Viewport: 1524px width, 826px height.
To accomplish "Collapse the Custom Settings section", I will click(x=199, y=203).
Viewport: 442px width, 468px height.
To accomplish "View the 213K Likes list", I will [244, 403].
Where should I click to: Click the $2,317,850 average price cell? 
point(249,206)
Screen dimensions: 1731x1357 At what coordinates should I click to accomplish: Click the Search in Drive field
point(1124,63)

· · · · · · ·

→ **INSTRUCTIONS FOR THE TASK**
Find the lines above that include the string "height" and copy them.

→ **SOLUTION FOR THIS PROBLEM**
Viewport: 1524px width, 826px height.
Viewport: 442px width, 468px height.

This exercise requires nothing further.